(Work item):
The reply must contain exactly the lines below from the one with "Identify the click" down to the one with "[騒豆花(Sao Dou Ha) 台湾スイーツ『騒豆花』日本初上陸] (72, 51)", both included, and nothing more; please omit the pictures.

[Collected data]

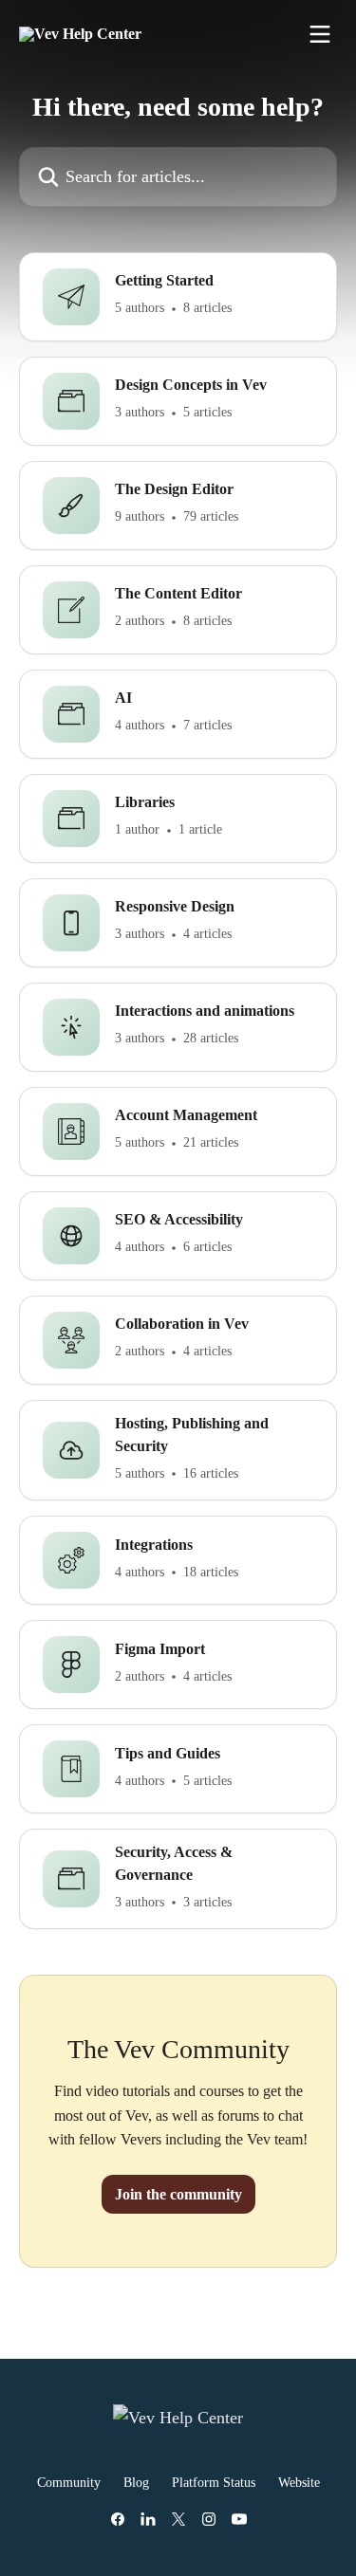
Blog (136, 2482)
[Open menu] (320, 34)
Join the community (178, 2194)
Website (299, 2482)
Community (69, 2482)
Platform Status (213, 2482)
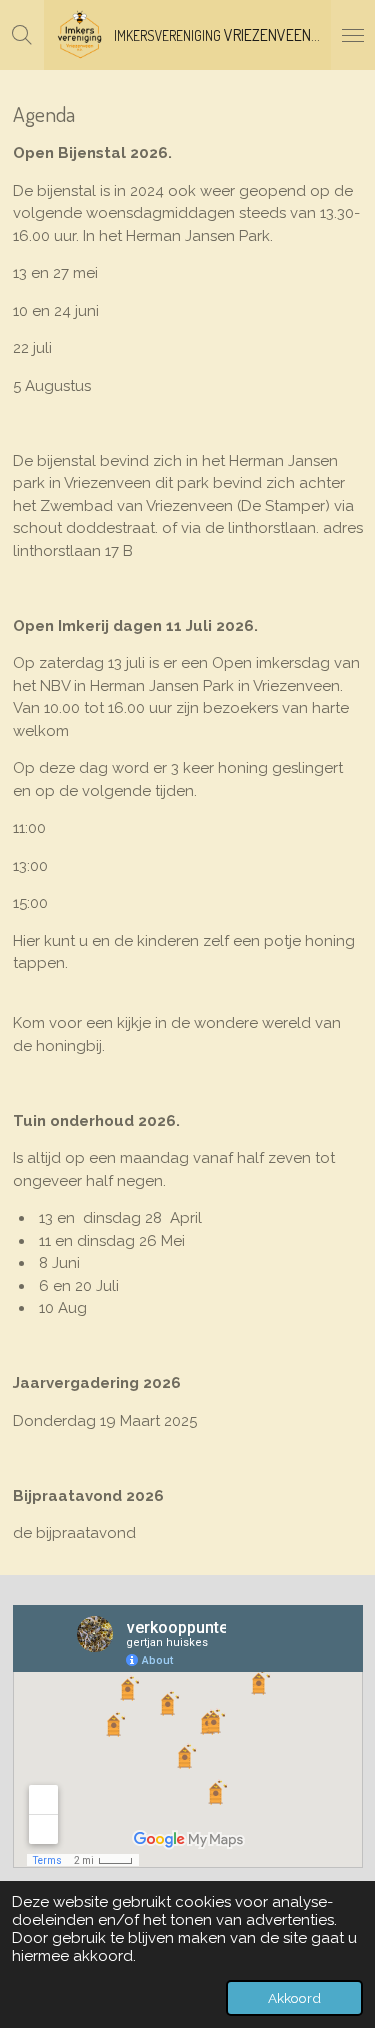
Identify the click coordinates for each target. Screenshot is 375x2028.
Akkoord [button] (294, 1998)
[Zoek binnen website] (22, 35)
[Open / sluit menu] (353, 35)
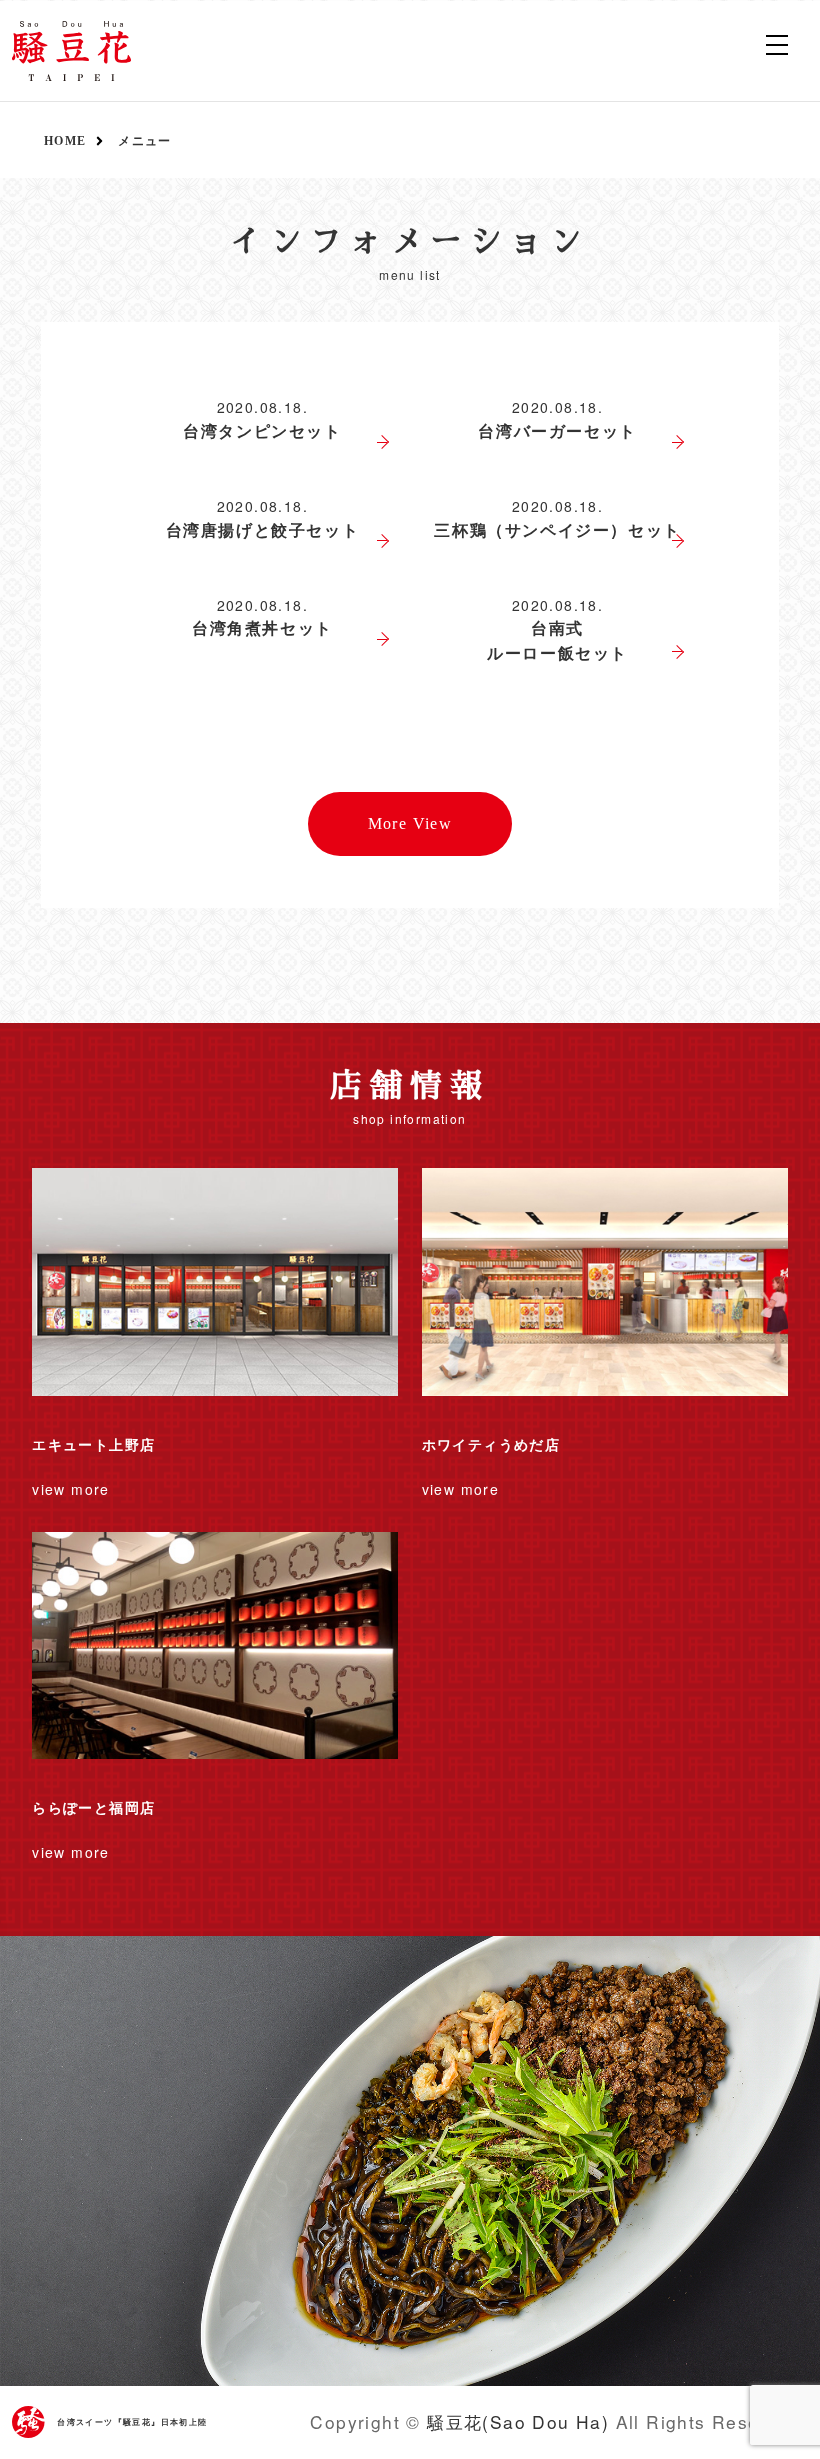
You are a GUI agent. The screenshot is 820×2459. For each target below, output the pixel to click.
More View (410, 823)
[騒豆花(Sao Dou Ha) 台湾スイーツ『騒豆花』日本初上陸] (72, 51)
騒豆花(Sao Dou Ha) (518, 2421)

(Task answer):
Identify the click coordinates for each target. Screenshot is 375x2028.
Akkoord [button] (294, 1998)
[Zoek binnen website] (22, 35)
[Open / sluit menu] (353, 35)
You are a GUI agent. The screenshot is 820×2459. For each target below, output the pixel to click.
More View (410, 823)
[騒豆花(Sao Dou Ha) 台湾スイーツ『騒豆花』日本初上陸] (72, 51)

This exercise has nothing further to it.